Jakarta-Fusilatnews – Tim Pembela Prabowo Subianto-Gibran Rakabuming Raka menyatakan keheranan mereka terhadap permohonan yang diajukan oleh pasangan Anies Baswedan-Muhaimin Iskandar dan pasangan Ganjar Pranowo-Mahfud Md terkait pencalonan Gibran Rakabuming Raka. Mereka menyoroti bahwa pada dua acara yang digelar oleh KPU, pasangan 01 dan 03 tidak mengajukan protes terhadap kehadiran Gibran.
Anggota Tim Pembela Prabowo-Gibran, Hotman Paris, menegaskan bahwa absennya protes dari paslon 01 dan 03 saat pembagian nomor urut dan debat cawapres secara tidak langsung menegaskan keabsahan pencalonan Gibran.
Hotman Paris mengemukakan pendapatnya di gedung MK, Jakarta Pusat, Senin (25/3/2024), menyatakan keheranan timnya atas penyalahgunaan KPU dalam konteks persyaratan pencalonan Gibran. Dia menyatakan bahwa gugatan paslon 01 dan 03 terkait diskualifikasi merupakan cacat formil, dan seharusnya gugatan tersebut diajukan ke Bawaslu.
Wakil Ketua Tim Pembela Prabowo-Gibran, Otto Hasibuan, menambahkan bahwa permohonan gugatan paslon 01 dan 03 terkait diskualifikasi juga memiliki cacat formil.
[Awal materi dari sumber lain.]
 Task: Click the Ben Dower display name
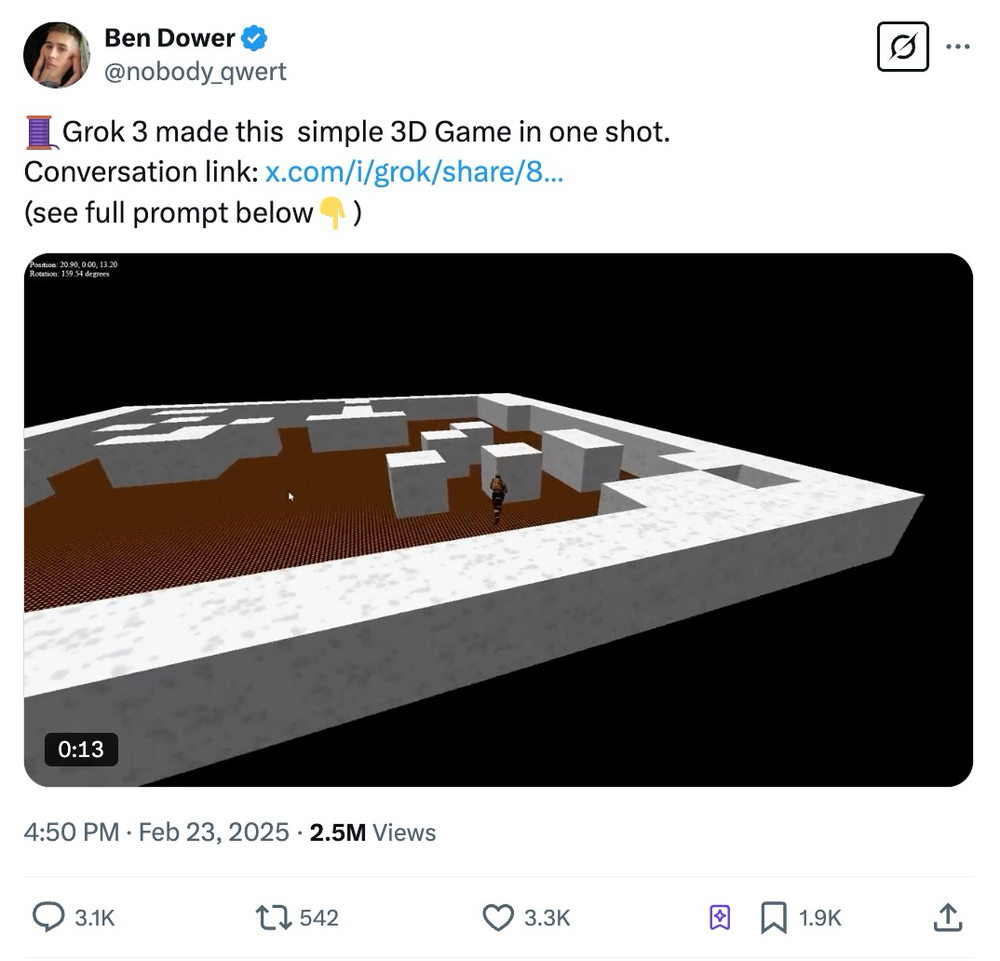coord(169,38)
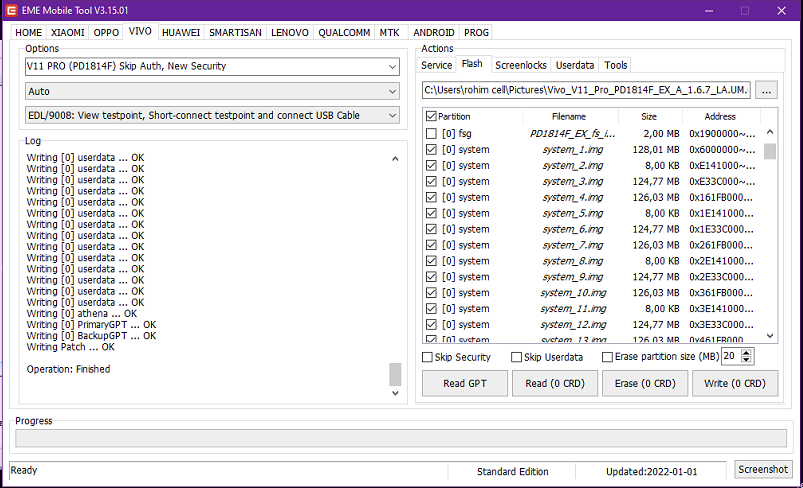Open the V11 PRO device model dropdown
The height and width of the screenshot is (488, 803).
(212, 67)
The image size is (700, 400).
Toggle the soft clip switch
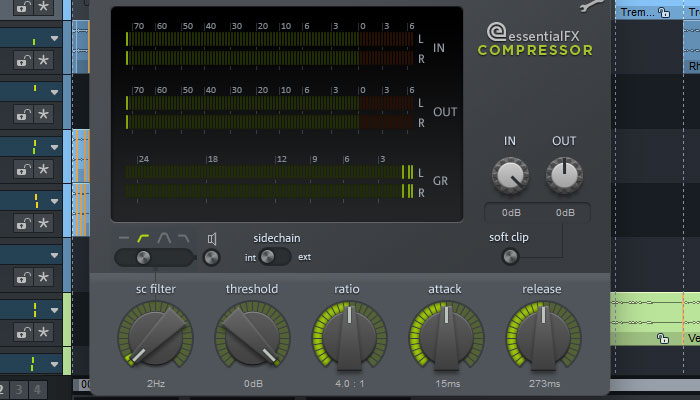coord(510,257)
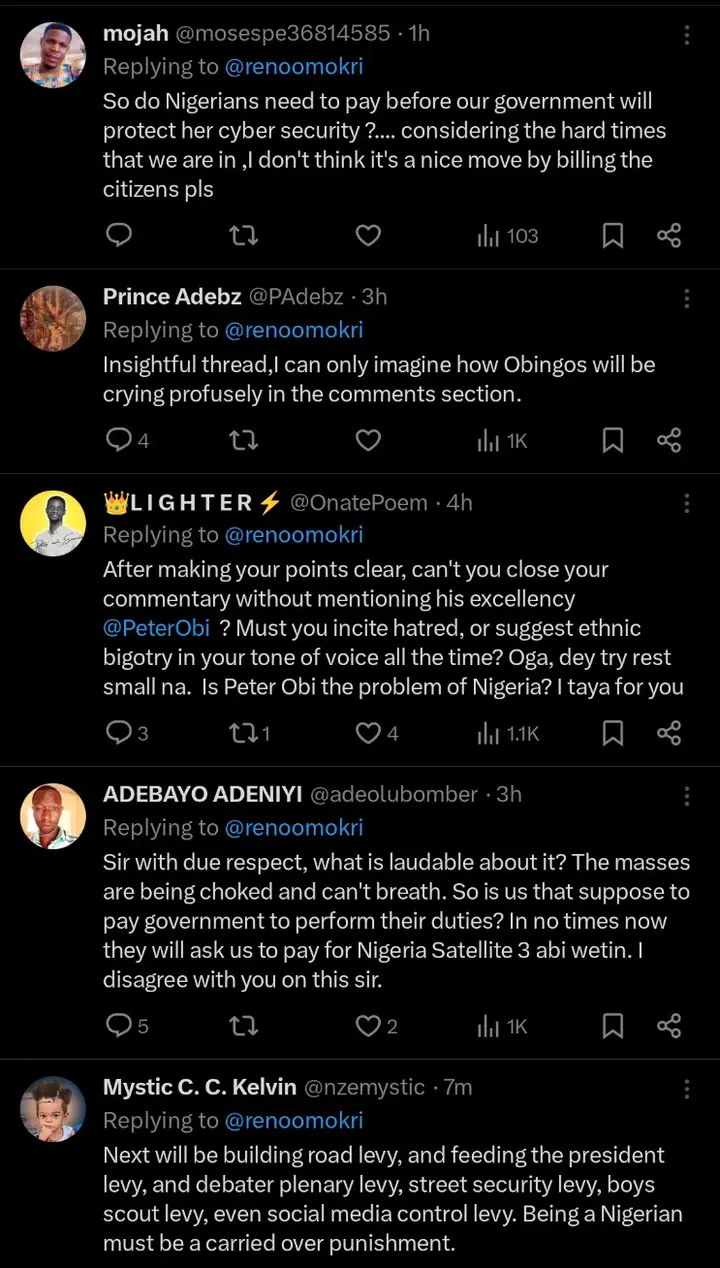720x1268 pixels.
Task: Share mojah's tweet
Action: pos(669,236)
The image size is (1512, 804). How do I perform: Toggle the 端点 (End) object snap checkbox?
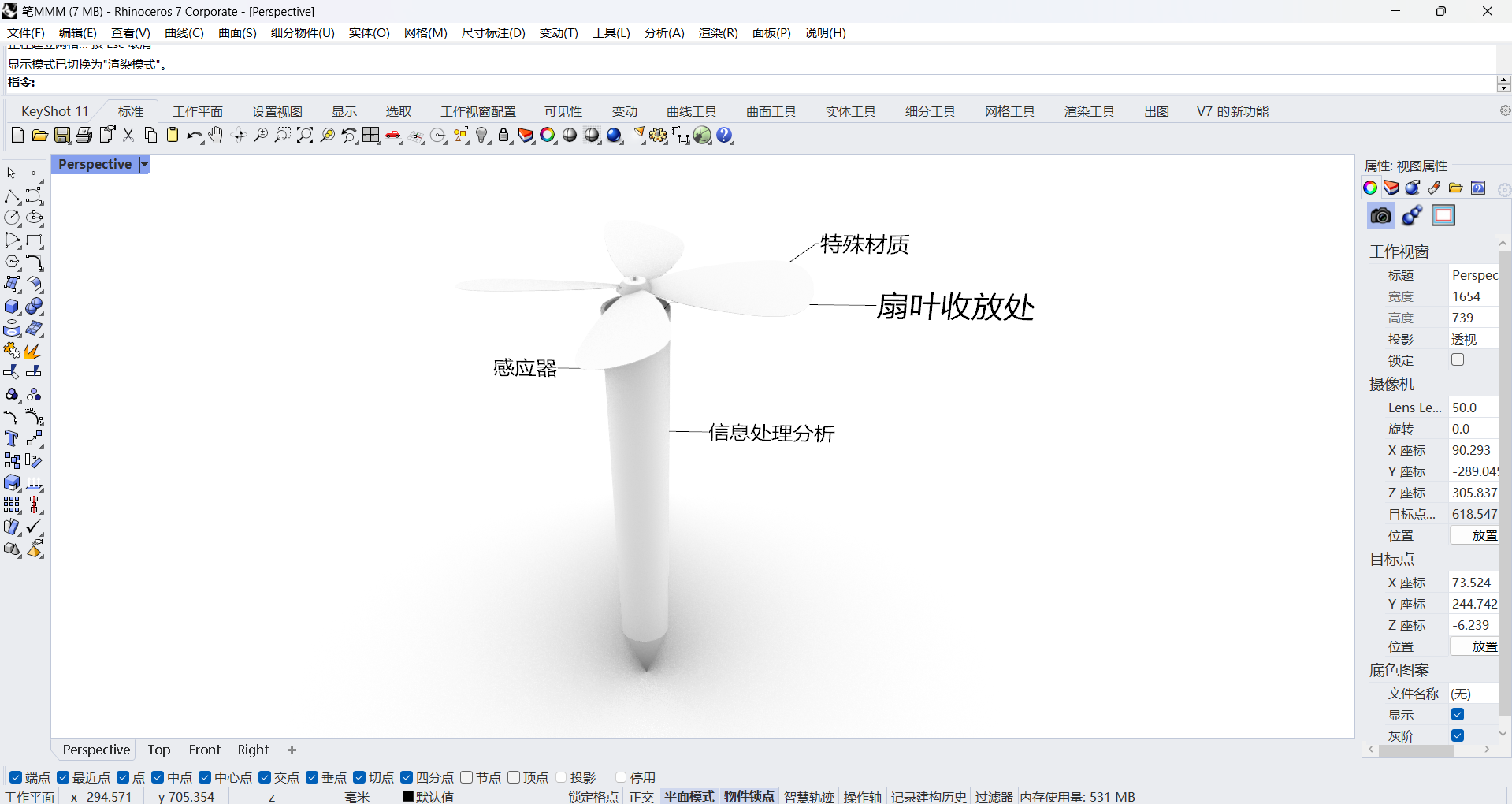16,777
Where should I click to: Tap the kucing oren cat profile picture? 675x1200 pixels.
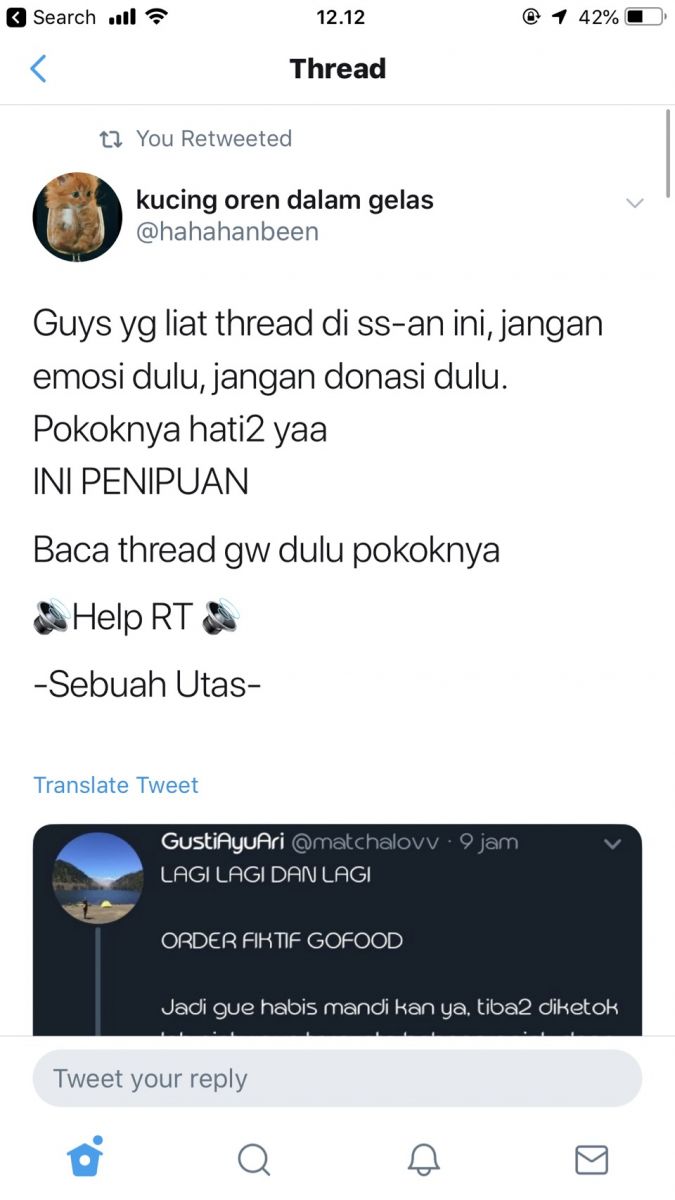[x=77, y=217]
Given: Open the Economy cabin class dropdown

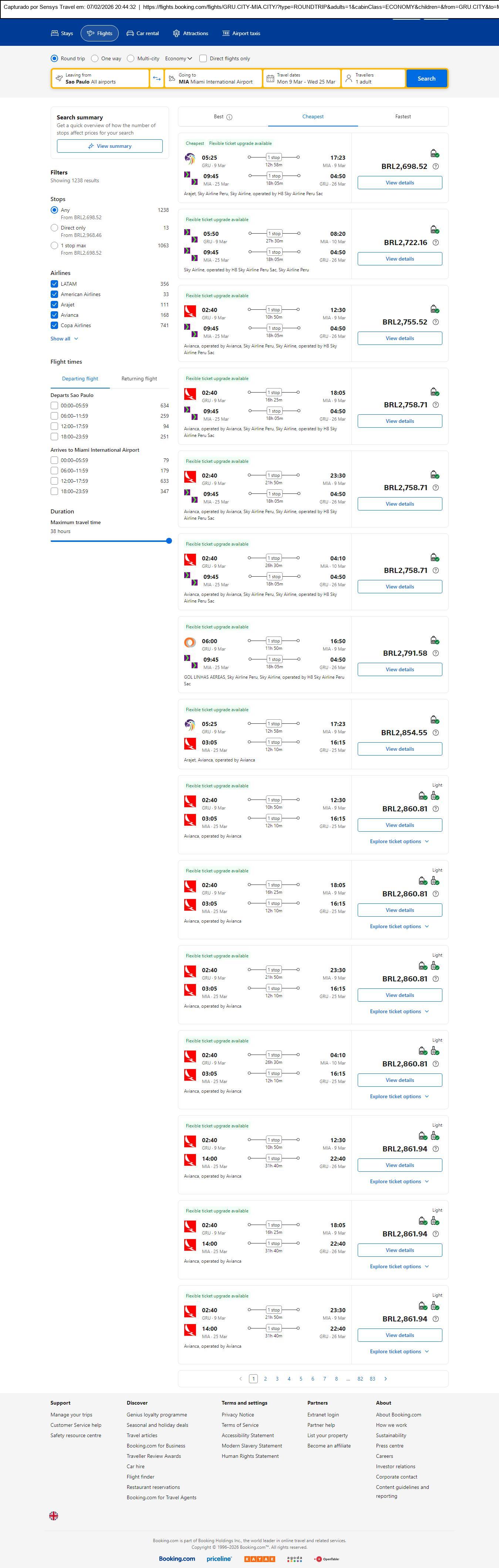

Dia menekankan bahwa pencalonan Gibran telah diputuskan oleh MK dalam putusan yang bersifat final dan mengikat.
Otto Hasibuan menyoroti bahwa gugatan terkait proses pencalonan seharusnya diajukan kepada Bawaslu, bukan kepada MK, dan menyatakan bahwa gugatan paslon 01 dan 03 tidak sah.
Sebelumnya, Anies-Cak Imin dan Ganjar-Mahfud telah mengajukan permohonan ke MK terkait perselisihan hasil pemilihan umum Presiden dan Wakil Presiden 2024. Mereka meminta pembatalan keputusan KPU tentang hasil pemilihan umum dan mendiskualifikasi pasangan Prabowo-Gibran.
Permohonan dari Anies-Cak Imin diregistrasi dengan Nomor 1/PHPU.PRES-XXII/2024, sementara permohonan dari Ganjar-Mahfud diregistrasi dengan Nomor 2/PHPU.PRES-XXII/2024.